-------- Data provided --------

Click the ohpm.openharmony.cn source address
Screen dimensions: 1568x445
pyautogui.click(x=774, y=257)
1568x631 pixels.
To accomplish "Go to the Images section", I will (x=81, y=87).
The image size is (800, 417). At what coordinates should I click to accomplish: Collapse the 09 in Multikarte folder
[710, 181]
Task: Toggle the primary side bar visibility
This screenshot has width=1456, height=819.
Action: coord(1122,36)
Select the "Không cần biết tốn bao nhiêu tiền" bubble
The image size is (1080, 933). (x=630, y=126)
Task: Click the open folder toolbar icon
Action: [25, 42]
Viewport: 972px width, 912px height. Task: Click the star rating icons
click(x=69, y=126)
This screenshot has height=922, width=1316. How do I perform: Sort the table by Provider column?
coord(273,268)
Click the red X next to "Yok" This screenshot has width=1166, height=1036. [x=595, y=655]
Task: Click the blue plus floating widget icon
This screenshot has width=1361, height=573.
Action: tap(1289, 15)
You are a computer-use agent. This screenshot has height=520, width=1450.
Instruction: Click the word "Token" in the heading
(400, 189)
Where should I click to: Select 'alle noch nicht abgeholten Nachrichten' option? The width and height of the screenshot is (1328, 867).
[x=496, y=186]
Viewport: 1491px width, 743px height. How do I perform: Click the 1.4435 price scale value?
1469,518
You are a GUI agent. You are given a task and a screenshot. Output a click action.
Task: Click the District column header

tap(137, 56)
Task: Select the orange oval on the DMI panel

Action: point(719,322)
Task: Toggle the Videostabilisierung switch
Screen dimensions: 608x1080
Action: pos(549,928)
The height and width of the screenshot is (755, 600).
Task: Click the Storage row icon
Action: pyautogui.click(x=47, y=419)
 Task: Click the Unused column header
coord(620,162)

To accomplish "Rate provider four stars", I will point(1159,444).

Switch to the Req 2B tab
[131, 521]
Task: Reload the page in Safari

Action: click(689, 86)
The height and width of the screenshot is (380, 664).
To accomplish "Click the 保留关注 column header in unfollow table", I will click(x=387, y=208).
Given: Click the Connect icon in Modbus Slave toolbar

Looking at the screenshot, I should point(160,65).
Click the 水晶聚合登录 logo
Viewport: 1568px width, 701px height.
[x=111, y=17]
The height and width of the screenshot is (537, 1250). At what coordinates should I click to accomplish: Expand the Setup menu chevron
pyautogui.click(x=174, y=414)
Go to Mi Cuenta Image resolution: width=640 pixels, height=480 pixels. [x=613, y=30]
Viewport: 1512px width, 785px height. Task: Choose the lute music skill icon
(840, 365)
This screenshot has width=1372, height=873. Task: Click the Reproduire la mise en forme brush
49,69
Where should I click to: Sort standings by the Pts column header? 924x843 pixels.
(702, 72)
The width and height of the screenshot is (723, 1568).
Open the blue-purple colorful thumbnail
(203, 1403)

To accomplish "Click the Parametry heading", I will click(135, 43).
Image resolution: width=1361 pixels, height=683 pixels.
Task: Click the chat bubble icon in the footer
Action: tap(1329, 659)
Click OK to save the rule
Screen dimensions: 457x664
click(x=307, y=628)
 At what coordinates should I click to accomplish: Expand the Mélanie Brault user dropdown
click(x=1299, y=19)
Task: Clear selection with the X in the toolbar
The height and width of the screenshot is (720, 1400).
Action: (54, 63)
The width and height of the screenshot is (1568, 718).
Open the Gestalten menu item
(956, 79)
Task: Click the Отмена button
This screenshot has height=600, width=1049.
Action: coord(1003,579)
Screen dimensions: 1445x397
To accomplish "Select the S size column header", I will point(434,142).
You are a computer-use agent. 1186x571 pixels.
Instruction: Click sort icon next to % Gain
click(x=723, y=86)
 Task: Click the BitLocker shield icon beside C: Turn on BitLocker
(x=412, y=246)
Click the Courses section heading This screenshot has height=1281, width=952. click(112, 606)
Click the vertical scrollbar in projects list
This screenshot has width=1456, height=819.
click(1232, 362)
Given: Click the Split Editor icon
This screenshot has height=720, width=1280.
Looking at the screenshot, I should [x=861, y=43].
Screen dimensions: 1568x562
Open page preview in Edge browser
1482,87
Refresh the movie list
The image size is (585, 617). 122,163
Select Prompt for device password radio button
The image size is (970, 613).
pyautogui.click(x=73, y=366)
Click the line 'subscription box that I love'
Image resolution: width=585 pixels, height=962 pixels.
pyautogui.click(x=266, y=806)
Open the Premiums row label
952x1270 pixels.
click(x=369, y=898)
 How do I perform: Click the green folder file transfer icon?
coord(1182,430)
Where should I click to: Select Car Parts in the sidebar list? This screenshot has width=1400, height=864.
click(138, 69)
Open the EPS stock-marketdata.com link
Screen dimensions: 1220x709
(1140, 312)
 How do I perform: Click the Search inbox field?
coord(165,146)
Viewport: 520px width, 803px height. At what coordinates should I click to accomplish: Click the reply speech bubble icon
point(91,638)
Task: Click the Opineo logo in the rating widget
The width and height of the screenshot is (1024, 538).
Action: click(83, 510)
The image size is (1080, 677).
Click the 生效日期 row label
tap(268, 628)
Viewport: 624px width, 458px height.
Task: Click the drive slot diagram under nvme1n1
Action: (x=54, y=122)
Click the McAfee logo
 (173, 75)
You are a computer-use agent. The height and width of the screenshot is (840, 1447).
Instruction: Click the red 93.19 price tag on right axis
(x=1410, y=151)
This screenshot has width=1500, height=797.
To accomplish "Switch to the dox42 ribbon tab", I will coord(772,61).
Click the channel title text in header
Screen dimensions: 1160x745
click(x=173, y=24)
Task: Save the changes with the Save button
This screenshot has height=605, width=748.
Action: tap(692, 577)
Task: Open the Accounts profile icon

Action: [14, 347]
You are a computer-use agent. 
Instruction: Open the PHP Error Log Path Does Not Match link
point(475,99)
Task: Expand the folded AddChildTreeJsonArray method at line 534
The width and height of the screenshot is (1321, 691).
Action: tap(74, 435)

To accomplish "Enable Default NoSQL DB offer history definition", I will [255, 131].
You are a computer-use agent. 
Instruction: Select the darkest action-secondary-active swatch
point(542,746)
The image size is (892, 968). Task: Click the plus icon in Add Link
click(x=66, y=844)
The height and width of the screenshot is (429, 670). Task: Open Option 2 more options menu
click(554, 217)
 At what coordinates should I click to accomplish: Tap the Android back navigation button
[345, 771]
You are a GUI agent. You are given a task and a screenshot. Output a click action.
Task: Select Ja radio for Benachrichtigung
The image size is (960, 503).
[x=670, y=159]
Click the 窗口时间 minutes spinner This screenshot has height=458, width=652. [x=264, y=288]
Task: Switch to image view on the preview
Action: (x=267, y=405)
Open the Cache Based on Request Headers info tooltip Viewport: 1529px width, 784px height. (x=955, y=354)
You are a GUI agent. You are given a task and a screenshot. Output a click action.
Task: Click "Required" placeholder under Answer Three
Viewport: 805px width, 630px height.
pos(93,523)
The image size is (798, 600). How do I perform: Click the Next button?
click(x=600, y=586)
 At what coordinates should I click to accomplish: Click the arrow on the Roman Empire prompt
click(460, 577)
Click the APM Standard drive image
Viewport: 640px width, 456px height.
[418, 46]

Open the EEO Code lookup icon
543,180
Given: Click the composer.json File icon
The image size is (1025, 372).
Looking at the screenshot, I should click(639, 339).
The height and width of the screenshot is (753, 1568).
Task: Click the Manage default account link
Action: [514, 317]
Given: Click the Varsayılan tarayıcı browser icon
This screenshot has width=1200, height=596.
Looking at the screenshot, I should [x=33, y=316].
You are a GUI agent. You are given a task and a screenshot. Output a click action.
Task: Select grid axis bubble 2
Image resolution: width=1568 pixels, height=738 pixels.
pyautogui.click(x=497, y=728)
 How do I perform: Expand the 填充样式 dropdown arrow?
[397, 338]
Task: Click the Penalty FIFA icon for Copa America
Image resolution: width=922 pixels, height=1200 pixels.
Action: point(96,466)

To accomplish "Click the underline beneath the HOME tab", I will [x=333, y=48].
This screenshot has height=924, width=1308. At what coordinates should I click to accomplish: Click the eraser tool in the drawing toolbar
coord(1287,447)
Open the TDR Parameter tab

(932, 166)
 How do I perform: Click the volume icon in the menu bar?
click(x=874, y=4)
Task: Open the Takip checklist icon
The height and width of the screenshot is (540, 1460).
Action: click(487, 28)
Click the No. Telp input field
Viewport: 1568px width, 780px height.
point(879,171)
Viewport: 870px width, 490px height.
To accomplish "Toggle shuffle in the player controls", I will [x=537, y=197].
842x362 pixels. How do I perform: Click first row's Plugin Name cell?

--------

Exercise instructions:
The answer should consist of all lines from the records above that hold the word "radio".

Response box:
Select Prompt for device password radio button
Task: Select Ja radio for Benachrichtigung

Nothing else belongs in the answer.